SQL queries in Jira Cloud

Despire being a powerful project management tool, Jira Cloud doesn’t support complex data analysis out of the box. Including one of the most powerful instruments for data analysis – SQL.

That’s why we created SQL for Jira Cloud – an app allowing to run SQL queries agains Jira Cloud Data without need to configure data connections or data lakes. All out of the box.

Let’s dive into a couple examples of what you can do with SQL for Jira Cloud.

Issues

One of the key features of SQL for Jira Cloud is the ability to work with data across multiple projects. This is particularly useful when you need to create reports or track changes across all projects.

For example let’s say we want to see all issues that are in status ‘In Progress’ for more than 10 days. We can use the following query:

SELECT * FROM issues WHERE status = 'In Progress' AND DATEDIFF(NOW(), updated) > 10;

Now let’s say we want to see just a number per project to see where the most issues are stuck in ‘In Progress’ status. We can JOIN projects table and add some grouping:

SELECT projects.name, COUNT(*) FROM issues
INNER JOIN projects on projects.id=issues.project_id
WHERE issues.status = 'In Progress' AND DATEDIFF(NOW(), updated) > 10
GROUP BY projects.name;

Changelogs

Each change to Jira issue, be it status change or a change in the field value, is recorded in the changelog. This makes it a very powerful source of information for data analysis yet not available from JQL.

With SQL for Jira Cloud you can easily query the changelog table to get the history of changes for any issue. This can be used to create reports, track changes, or even to create custom fields based on the history of changes.

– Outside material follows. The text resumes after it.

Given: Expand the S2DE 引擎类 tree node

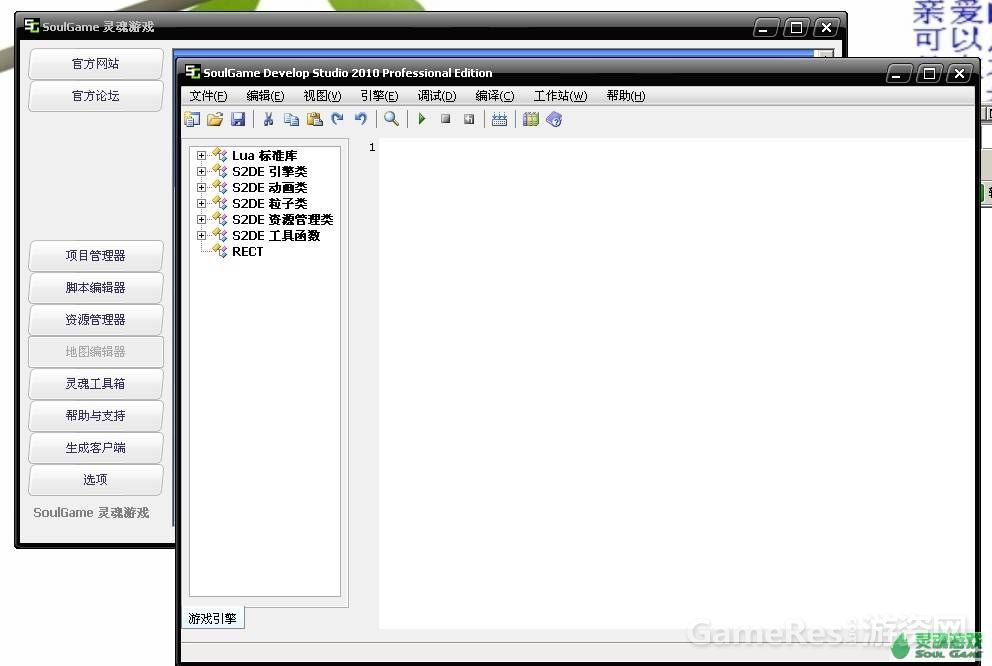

For example if we want to see all status changes for a specific issue, we can use the following query:

select issues.key,from_value, to_value from changelog
INNER JOIN issues ON issues.id=changelog.issue_id
WHERE field_id='status'
Status changelog of all issues

AI assisted queries

Let’s say we want to understand how many issues where reopened during last 3 months. We will consider issue reopened if its status has been changed to ‘In Progress’ at least twice.

It’s somewhat complex SQL query to craft. Exactly for those cases we have AI assisted queries allowing you to explain data request in the “human” language and let AI convert it into SQL for you.

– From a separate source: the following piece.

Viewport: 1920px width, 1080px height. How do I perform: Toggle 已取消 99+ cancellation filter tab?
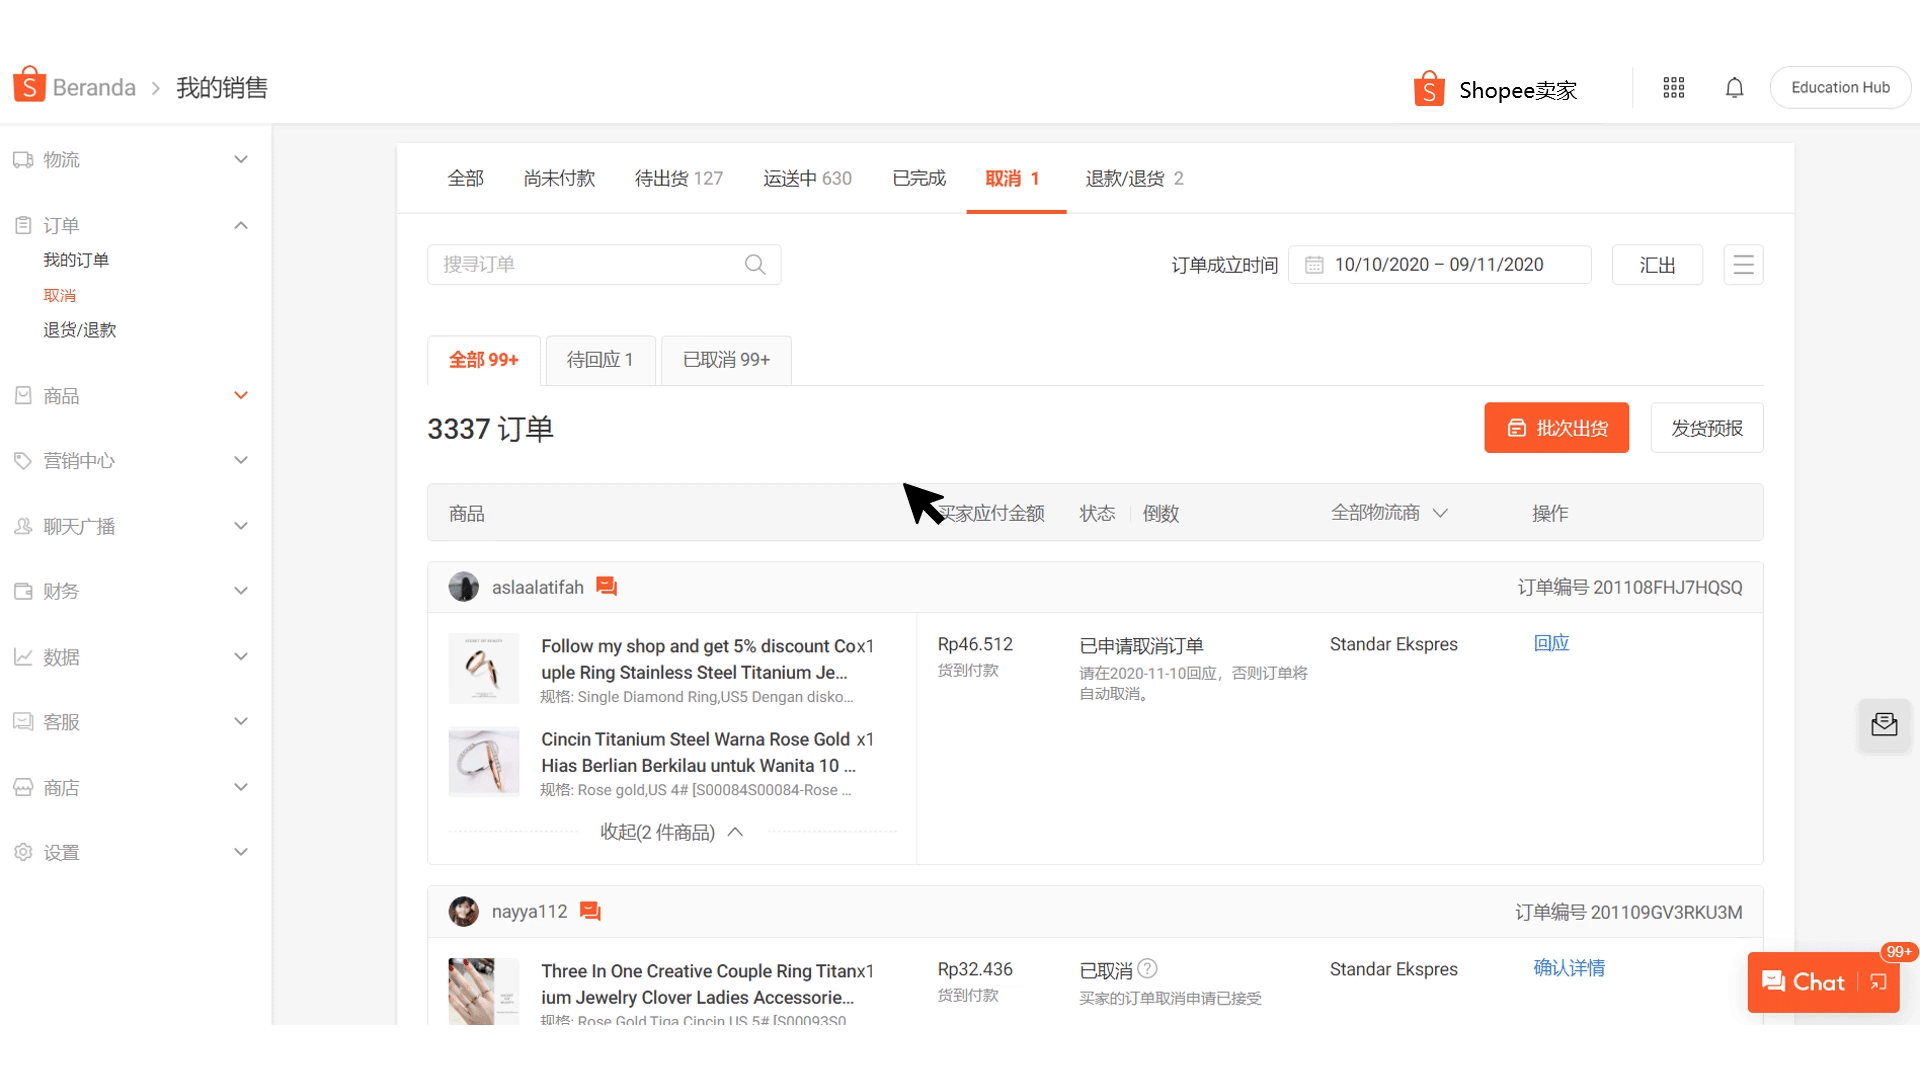point(725,359)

For example let ask AI what we want to get:

return me list of issues that have been in status 'In Progress' at least twice during last 3 months. Show number of times each issue has been in In progress status as well.
Reopened issues

As you see from the screenshot, AI created a SQL query with data aggregation and executed it for us returning issue IDs and number of times they have been in ‘In Progress’ status.

Now let’s ask it to return issue key instead of ID:

return me list of issues that have been in status 'In Progress' at least twice during last 3 months. For each issue show issue key and number of times it has been in In progress status.
Reopened issues with issue key

This time AI figured it needs to JOIN issues table to get issue key and returned the result we wanted.

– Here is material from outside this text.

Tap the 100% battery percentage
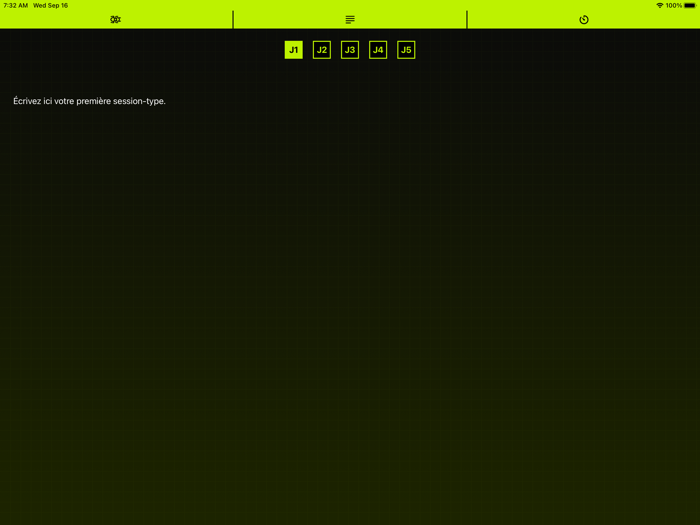Image resolution: width=700 pixels, height=525 pixels. coord(674,5)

The same way as queries statues changes we can work with any other field in Jira, including custom fields, which in combination with powerful filtering and aggregation possibilities of SQL can provide you with deep insights into Jira data.

SQL queries for cross-project overview with help of AI

Another example of how SQL for Jira Cloud can be used to create an overview across all projects. Let’s say we want how large is backlog of each project in one overview. Let’s ask AI to create a query for us:

show me for each project how many issues are in "To Do". Output project name and number of issues.
Project backlog overview

Now let’s say we want to see more elaborate status, specifically: backlog, in progress and done issues. Let’s ask AI again:

show me for each project how many issues are in "To Do", "In progress" and "Done " statuses. Output project name and number of issues is each status.
Project status overview

What we didn’t tell AI is that in some projects “Done” status is called “Launched”, so let’s go and update the query it generated to include “Launched” status as well:

SELECT projects.name AS project_name,
       SUM(CASE WHEN issues.status = 'To Do' THEN 1 ELSE 0 END) AS todo_count,
       SUM(CASE WHEN issues.status = 'In progress' THEN 1 ELSE 0 END) AS in_progress_count,
       SUM(CASE WHEN issues.status = 'Done' OR issues.status='Launched' THEN 1 ELSE 0 END) AS done_count
FROM projects
LEFT JOIN issues ON projects.id = issues.project_id
GROUP BY projects.name;

Project status overview with Launched status As you can see it now picked up “Launched” status in project “Go to market sample” and counted it as “Done”.

To summarise

There is much more you can do with SQL for Jira Cloud. It’s a powerful tool that can be used to create custom reports, track changes, dive deeper or create an overview. Especially in the hands of skilled professionals who understand both Jira and SQL, it can be a game changer.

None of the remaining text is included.